A few days ago I relapsed, not on drugs or alchohol. But on self harm. Slicing my skin apart with a cheap piece of metal. It felt so good and I felt so relieved after it honestly. However, I feel ashamed for doing so. Why did I have to relapse? Why couldn't I continue doing well without hurting myself? Why do I get that urge? All these questions running through my mind, it actually drives me to hurt myself more now. I'm getting back into it now and that makes me so guilty. I was doing so so well, it's like a diet. If you eat healthy and then go and eat so many fatty foods, you'll feel guilty. That's kind of what happened to me. I did well without it and then now I relapsed and I feel ashamed about it. Now I'm sitting in my room wallowing in my own guilt and shame. I feel so disgusting for doing all of this, it's just a mess. Last night I had a dream about trying to kill myself involving a train, I didn't manage to die in the dream either, maybe it's a sign? Maybe it's a load of crap. Who knows.
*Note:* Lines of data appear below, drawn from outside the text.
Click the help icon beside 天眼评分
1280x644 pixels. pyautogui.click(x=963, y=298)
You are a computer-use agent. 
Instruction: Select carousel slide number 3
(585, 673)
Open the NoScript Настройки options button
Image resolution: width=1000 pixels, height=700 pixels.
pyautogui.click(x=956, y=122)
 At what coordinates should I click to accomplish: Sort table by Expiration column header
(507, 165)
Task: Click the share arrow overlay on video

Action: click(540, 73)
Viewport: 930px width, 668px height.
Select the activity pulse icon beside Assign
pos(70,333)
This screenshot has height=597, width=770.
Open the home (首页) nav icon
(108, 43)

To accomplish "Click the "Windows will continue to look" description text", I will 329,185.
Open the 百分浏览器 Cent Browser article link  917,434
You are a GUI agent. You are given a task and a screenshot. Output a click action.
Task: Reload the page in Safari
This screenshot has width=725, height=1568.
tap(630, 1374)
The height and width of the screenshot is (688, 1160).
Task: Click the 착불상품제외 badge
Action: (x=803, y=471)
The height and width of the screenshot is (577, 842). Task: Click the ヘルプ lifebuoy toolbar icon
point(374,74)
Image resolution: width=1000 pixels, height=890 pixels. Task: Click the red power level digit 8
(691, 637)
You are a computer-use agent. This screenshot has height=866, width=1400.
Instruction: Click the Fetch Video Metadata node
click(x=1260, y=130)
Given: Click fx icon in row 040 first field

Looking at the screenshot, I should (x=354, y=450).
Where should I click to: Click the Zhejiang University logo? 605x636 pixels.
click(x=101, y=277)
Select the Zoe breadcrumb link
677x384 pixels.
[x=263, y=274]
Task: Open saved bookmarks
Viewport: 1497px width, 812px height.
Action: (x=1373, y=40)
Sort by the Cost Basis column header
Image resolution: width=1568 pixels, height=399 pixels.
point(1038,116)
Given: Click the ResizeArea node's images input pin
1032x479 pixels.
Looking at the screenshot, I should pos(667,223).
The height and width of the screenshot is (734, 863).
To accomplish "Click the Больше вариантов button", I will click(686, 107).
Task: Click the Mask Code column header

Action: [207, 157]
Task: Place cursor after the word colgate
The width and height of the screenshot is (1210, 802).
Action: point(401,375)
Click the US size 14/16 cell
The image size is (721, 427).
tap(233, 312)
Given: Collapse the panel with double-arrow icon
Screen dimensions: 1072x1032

One of the things about depression is poor hygiene. I feel like there's no point to keeping clean, brushing my hair, showering, cleaning my teeth etc. I feel like it's just so much effort to do so, I don't even care how I look anymore. I'm such a mess, I stay in bed all day. I just don't feel the need to clean although I stink and need looked after. I'm being pulled through life by others around me. I don't even want to be here anymore so why can't everyone give up on me already?
I've told my psychiatrist that I haven't cut in 10 weeks. I lied so much to her. I have been cutting so much it's all I have left, It's why im not dead yet, these cheap worthless pieces of metal is all I have left, just fucking metal. They have some meaning to me I'm not sure why
It's been some amount of time since I've posted to my blog, I'm doing fine, I'm just struggling with sexuality and gender issues atm. My cruel thoughts are coming back and I'm used to them already, I honestly need to change meds now. It's been so long since there've made a change to them
I can't fight suicidal thoughts anymore, I've accepted them as an active plan. I'm going to kill myself. I have changed the dead end date closer but I'm not telling anyone when or why. Everyone will be so fucking sorry! I'm filled with so much anger everyday. I'm always numb, it's always numbness or some other horrible emotion! It's never happy or excited. Fuck I want to end it once and for all
I don't think I should be honest with people, they just get upset and hurt and I still feel as bad, nothing helps being honest. I just never have nice things to say, I'm full of negativity. It's better off if I talk to myself really. My suicide attempt is coming up soon anyways, haven't cut or attempt anything in 7 weeks. I have no date set but I'm gonna try it again soon. I can see myself dying or ending up in hospital yet again. I don't want hospital, I don't want life. I have nothing anymore, family doesn't count. Nobody does.
Every day is so tough, it's so much effort to get out of bed, to look after myself, shower, clean my room, feed my pets, get dressed, smile, concentrate. I actually look forward to night time just to use it as an excuse to go to bed and wallow in my self pity
I took a nice black and white photo of the tracks nearby my home before attempting suicide a few months back. It's strange how I still come here and attempt suicide the same way every time..
I feel depressed today, I don't even have a reason tho, no triggers or anything bad happened. It was a decent day but comes crashing down. I'm so tempted to go to the train tracks right now and end it but I know that's gonna make me end up in hospital again. I don't want that. I don't need that. I was discharged then went to train tracks, police caught me and then took me to hospital and treated my wounds. I stayed for 4 more weeks. I was discharged last thursday. Hopefully I'm not admitted again. I'm going to kill myself this summer if things stay the same. I'm thinking of getting blades and cutting really deep. My stash of blades had been found and taken from me. Bastards.
Who Am I?
I’m a 18 year old male that suffers from various mental illnesses. I created this blog to help me get things off my chest and to help others feel less alone in their battles.